1、 What is HBase?
HBase is a distributed and column oriented open source database based on HDFS. This technology comes from the Google paper “BigTable big table” written by Fay Chang, that is, store all data in one table. Just as BigTable makes use of the distributed data storage provided by Google file system, HBase provides capabilities similar to BigTable on Hadoop. HBase is a subproject of Apache’s Hadoop project. HBase is different from the general relational database. It is a database suitable for unstructured data storage. Another difference is that HBase is column based rather than row based.
2、 Architecture of HBase
HBase is composed of three types of servers in master-slave mode. The three servers are HBase hmaster, region server and zookeeper.

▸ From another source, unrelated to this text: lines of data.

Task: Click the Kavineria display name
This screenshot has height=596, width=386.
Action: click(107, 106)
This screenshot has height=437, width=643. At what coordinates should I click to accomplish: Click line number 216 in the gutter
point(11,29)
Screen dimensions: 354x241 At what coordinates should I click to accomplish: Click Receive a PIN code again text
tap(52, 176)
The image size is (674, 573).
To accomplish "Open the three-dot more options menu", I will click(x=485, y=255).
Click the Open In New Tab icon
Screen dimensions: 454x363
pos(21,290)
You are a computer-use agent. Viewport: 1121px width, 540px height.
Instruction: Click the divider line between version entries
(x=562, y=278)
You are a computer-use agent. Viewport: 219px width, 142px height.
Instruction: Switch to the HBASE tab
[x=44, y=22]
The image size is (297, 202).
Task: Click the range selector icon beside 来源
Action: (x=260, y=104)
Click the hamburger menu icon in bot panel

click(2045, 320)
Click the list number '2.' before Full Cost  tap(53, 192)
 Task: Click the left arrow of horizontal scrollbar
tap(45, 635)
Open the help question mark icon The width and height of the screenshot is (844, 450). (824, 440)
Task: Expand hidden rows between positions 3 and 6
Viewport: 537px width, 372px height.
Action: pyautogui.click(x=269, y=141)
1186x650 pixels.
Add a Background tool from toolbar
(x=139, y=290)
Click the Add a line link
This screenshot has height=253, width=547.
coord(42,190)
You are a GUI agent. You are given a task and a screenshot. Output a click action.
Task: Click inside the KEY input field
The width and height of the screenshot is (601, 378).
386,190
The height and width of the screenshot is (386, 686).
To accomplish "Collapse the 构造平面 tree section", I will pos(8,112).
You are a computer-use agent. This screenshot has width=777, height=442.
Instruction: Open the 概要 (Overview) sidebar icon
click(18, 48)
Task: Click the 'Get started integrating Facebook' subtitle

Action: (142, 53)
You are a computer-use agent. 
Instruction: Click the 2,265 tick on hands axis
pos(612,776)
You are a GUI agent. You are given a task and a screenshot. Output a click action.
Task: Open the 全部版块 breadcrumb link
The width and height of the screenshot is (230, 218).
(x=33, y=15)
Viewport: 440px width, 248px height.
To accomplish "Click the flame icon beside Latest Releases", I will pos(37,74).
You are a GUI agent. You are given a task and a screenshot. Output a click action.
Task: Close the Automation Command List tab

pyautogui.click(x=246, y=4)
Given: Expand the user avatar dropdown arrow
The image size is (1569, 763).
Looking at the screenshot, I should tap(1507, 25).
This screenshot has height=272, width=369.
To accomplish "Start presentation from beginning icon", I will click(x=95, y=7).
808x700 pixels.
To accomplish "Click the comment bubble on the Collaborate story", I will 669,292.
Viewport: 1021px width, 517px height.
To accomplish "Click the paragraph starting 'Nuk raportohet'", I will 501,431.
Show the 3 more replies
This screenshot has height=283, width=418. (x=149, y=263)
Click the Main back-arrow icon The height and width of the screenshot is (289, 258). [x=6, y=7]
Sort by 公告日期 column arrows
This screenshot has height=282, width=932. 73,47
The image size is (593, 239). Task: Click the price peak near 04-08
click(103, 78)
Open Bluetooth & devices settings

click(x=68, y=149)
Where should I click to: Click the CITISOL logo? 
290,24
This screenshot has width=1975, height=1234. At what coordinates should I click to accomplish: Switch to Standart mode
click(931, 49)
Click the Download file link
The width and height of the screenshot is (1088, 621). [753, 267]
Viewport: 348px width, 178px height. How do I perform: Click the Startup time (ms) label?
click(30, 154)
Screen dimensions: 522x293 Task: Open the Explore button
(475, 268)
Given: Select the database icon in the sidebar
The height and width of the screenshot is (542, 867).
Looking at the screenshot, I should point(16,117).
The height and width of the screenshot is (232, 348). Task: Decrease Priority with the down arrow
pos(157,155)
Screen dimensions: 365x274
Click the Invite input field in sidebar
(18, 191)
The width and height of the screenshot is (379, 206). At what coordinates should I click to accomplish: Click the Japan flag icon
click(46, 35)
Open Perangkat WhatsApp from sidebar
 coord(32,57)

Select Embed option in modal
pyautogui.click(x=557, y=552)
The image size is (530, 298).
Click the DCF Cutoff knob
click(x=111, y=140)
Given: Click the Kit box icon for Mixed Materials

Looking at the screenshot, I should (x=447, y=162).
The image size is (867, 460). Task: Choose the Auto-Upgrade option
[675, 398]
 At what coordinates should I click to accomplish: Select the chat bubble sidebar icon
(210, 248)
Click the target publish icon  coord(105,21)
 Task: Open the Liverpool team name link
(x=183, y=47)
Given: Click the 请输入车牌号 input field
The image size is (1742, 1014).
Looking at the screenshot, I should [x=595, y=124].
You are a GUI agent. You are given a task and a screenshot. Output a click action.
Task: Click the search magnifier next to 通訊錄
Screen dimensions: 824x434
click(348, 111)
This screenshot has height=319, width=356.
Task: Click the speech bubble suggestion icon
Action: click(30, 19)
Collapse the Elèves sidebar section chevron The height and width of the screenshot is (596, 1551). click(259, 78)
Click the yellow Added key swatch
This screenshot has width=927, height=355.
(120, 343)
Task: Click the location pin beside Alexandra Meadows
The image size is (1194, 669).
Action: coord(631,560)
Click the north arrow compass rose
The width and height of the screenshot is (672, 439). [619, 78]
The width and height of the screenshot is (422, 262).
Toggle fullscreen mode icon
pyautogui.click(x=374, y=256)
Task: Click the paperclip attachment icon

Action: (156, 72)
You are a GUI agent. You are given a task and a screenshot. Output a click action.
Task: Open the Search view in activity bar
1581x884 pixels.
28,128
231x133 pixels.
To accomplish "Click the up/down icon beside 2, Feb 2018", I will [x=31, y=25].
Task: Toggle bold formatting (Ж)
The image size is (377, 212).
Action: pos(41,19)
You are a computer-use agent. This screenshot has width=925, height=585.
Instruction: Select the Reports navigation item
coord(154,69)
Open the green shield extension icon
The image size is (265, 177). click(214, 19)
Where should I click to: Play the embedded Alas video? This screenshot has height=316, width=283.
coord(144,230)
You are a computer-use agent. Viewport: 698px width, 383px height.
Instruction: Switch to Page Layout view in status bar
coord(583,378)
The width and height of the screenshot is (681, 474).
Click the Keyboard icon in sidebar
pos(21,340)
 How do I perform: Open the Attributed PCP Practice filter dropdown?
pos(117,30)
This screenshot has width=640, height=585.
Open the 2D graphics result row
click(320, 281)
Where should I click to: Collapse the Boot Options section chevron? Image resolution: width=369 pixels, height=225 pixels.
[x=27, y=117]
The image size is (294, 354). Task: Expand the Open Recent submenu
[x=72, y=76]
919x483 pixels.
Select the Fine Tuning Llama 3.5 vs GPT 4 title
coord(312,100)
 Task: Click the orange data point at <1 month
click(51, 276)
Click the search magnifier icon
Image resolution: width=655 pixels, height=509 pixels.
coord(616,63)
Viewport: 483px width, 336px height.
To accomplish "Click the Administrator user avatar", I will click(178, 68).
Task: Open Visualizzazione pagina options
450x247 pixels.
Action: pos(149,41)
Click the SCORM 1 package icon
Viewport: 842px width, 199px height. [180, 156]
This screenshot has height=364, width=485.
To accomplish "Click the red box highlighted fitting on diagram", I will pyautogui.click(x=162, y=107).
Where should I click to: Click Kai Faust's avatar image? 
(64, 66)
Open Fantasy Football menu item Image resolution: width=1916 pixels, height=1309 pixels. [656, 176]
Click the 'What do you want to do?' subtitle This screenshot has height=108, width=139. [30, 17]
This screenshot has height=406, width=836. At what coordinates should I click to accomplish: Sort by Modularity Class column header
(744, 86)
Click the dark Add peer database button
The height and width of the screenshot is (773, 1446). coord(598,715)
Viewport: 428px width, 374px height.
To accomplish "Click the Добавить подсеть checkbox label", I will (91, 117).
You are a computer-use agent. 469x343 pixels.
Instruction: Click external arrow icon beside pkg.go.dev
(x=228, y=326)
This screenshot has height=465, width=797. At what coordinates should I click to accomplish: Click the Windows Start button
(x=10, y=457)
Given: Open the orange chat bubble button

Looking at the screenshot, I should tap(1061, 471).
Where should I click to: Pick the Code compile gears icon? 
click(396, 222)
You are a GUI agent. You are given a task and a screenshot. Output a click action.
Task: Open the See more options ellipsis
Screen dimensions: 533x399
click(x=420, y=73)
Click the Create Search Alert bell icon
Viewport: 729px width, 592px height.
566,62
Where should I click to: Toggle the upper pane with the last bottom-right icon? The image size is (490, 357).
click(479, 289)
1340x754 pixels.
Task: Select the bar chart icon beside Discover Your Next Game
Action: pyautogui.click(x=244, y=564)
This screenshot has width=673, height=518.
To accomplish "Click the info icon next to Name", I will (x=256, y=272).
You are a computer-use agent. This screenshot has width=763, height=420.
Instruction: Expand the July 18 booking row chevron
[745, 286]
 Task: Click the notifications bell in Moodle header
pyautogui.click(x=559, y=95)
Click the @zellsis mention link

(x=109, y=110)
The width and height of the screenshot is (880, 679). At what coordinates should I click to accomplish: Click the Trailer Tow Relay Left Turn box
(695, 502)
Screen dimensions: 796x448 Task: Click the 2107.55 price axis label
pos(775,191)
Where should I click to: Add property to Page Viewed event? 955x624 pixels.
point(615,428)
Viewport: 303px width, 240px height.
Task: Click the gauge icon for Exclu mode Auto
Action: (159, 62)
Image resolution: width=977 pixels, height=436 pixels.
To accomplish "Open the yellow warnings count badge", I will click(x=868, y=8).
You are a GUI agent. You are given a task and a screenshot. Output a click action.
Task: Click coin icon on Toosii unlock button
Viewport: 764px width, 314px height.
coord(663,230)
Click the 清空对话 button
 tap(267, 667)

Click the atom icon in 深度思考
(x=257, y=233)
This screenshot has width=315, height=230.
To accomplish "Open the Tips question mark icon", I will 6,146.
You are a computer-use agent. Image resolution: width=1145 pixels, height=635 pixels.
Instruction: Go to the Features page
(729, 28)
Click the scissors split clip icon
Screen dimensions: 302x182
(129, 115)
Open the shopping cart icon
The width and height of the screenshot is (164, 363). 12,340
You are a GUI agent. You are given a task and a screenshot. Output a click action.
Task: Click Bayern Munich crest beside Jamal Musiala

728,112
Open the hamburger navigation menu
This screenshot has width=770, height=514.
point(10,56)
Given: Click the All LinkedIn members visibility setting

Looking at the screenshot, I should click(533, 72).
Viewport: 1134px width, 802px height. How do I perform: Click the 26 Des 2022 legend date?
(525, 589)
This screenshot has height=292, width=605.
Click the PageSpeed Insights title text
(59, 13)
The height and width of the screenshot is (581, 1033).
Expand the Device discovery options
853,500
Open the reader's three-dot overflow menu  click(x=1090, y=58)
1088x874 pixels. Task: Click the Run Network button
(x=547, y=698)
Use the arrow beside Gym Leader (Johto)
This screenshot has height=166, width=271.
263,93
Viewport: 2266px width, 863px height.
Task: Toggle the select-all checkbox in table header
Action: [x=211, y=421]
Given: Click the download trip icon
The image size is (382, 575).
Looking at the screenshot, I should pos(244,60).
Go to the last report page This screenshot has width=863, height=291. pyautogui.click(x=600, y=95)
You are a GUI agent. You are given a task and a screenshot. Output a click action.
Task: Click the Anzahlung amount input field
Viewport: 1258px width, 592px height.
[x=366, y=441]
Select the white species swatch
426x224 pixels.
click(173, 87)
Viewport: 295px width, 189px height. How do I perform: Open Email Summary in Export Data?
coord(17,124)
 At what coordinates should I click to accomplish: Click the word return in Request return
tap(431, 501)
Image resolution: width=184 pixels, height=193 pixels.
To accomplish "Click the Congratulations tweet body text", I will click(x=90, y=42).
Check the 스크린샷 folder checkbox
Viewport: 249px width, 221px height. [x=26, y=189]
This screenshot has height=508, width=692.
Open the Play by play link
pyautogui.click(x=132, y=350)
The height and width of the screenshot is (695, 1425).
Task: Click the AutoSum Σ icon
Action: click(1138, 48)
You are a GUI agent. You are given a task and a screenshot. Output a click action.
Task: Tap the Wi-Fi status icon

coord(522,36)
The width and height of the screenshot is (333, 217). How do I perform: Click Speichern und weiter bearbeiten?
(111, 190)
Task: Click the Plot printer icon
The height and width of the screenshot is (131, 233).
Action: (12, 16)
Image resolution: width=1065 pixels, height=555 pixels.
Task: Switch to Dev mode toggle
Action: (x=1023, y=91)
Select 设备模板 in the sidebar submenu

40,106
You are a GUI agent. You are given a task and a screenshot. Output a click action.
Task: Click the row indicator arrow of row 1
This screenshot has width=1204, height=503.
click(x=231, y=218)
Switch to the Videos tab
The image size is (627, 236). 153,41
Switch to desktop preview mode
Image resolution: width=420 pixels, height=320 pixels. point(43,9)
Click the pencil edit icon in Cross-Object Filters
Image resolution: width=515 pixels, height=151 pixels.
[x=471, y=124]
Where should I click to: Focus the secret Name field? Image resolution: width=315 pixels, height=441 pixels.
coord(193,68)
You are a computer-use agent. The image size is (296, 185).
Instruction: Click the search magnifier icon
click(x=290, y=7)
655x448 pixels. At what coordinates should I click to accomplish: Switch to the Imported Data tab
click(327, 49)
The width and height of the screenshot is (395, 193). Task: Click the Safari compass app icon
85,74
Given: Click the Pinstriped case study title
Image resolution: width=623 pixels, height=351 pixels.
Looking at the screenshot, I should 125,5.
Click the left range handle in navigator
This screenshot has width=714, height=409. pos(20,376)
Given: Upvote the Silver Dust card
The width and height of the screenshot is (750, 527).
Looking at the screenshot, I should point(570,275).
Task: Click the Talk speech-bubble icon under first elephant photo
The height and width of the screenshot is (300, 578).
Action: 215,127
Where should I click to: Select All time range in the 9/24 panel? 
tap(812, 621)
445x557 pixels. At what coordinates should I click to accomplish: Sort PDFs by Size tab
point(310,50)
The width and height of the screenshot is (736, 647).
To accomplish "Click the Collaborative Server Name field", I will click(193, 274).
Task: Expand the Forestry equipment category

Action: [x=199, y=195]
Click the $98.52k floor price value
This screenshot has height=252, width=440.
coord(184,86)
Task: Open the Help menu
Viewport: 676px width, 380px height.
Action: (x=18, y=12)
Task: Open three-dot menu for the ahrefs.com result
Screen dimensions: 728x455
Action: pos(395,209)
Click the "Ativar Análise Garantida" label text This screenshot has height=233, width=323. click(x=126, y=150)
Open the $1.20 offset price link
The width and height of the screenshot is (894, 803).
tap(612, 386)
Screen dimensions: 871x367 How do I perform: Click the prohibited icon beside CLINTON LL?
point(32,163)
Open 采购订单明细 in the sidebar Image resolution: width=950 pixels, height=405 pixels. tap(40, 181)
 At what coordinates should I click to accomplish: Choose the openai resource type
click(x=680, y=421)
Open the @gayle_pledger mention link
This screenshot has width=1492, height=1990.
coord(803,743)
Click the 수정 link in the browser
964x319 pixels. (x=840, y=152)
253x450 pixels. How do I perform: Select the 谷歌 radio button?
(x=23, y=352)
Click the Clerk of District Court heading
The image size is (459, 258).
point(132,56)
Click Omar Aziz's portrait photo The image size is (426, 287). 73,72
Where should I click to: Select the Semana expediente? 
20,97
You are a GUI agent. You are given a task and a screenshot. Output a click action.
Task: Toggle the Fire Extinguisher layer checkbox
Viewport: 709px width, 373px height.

- HBase hmaster is responsible for region allocation and database creation and deletion. Specifically, hmaster’s responsibilities include:
- Hmaster is responsible for the allocation of regions.
- Regulate the work of region server
- Allocate regions when the cluster starts, and redistribute regions according to the needs of service recovery or load balancing.
- Monitor the working status of the region server in the cluster.
- Manage the database. Provides an interface to create, delete, or update tables.
- The region server is responsible for reading and writing data. Users can access data by communicating with the region server.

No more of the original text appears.